The team flew to Punta Arenas, Chile, where bad weather kept them grounded for days.

There, Schwob and fellow team members were briefed on conditions and codes of conduct of the continent. "You cannot leave anything behind," Schwob summarized. In fact, "you can't write your initials in the snow because it would last 20,000 years."

After five days in Punta Arenas, the skies finally cleared. The team boarded the Ilyushin-76, a Soviet cargo plane "liberated" after the breakup of the Soviet Union, and flew to the Patriot Hill base camp. After a regular landing, where the Ilyushin bumped its wheels over the washboard ice landing strip, the group was stuck again for several more days due to weather.

They bided their time practicing looking for meteorites. Schwob also spent hours photographing sastrugi, patterns sculpted into snow and ice by wind, and only seen in Antarctica.

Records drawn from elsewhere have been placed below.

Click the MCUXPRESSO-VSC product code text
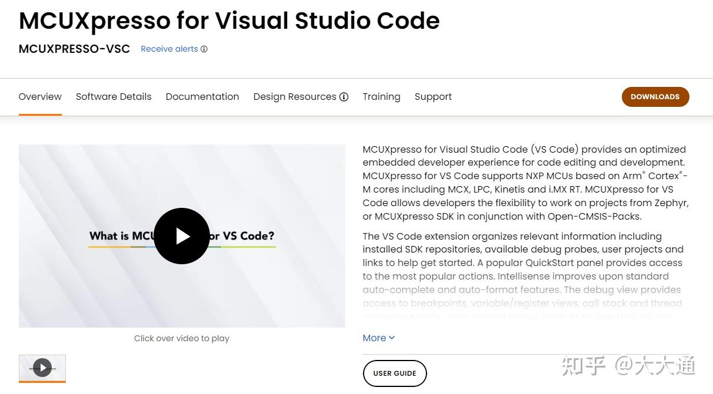tap(74, 49)
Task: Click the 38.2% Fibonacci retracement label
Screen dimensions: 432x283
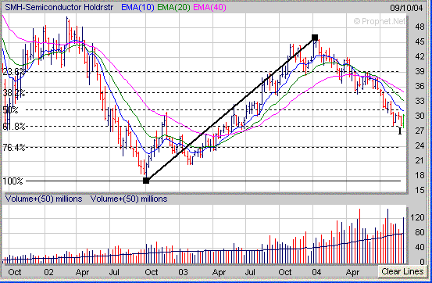Action: click(x=14, y=93)
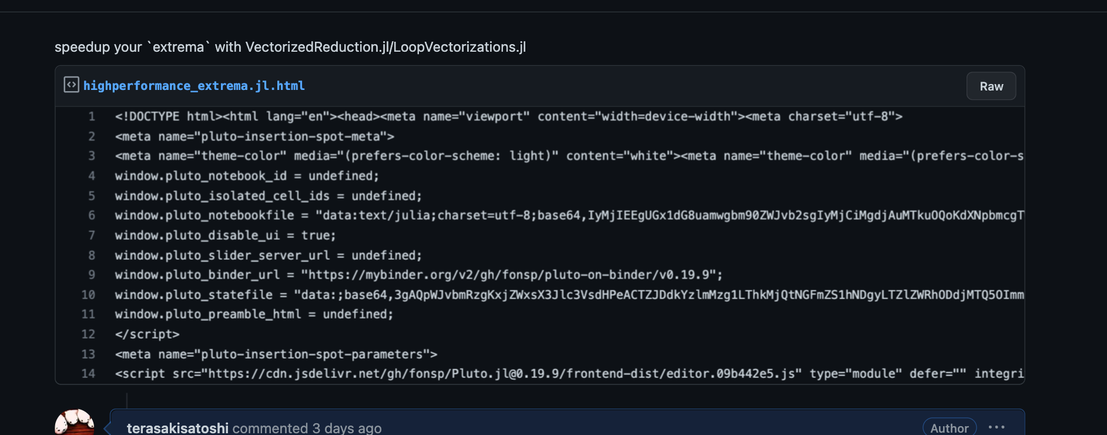Select line number 14 in the code
The width and height of the screenshot is (1107, 435).
coord(88,373)
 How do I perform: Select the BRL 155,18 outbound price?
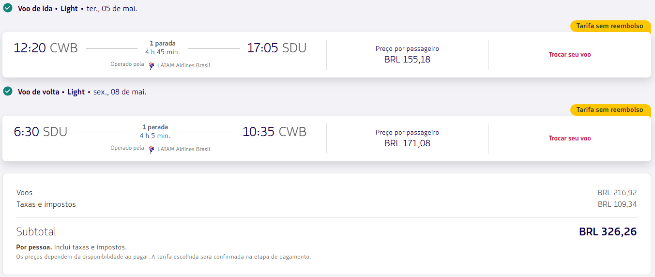407,60
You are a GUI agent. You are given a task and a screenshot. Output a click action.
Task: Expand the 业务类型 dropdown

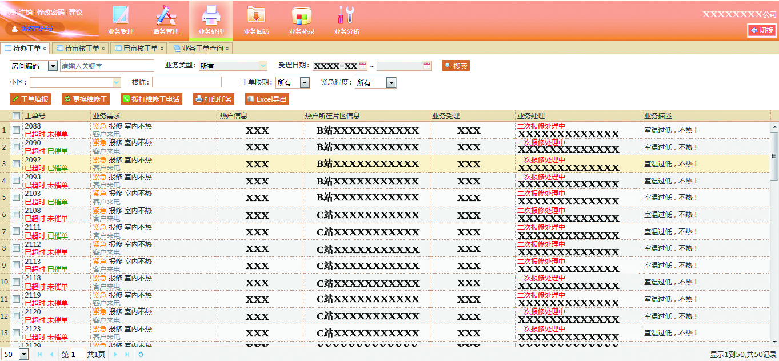point(263,66)
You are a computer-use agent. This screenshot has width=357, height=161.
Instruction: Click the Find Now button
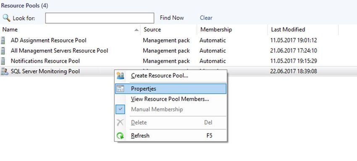172,18
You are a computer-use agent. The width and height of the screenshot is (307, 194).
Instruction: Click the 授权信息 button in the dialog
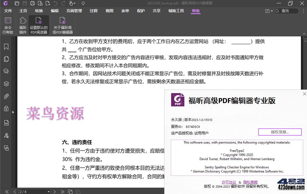pos(280,132)
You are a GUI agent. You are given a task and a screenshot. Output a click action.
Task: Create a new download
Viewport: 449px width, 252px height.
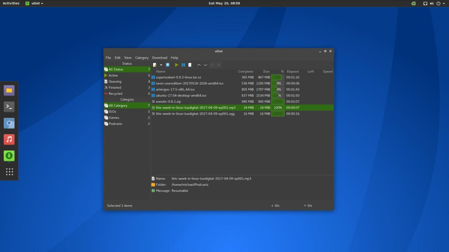point(155,65)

After six days, the air was clear to fly to the Pole. Sarah Church, a KIPAC physicist who studies cosmic microwave background radiation, welcomed Schwob. In addition to viewing the scientific equipment used by Church and her associates, Schwob took the requisite pictures at the ceremonial Pole and the geographic Pole, which moves up to twenty feet each year. The pole floats at 9,300 feet above sea level; in some places, the ice is two miles thick.

After several days at the pole, the group flew to the Patuxent Range for their meteorite search. Although no meteorites were sighted, Schwob says the journey was a success. His next journey will be a trip to the North Pole, where he plans to touch the ocean floor in a Mirs deep-sea submersible.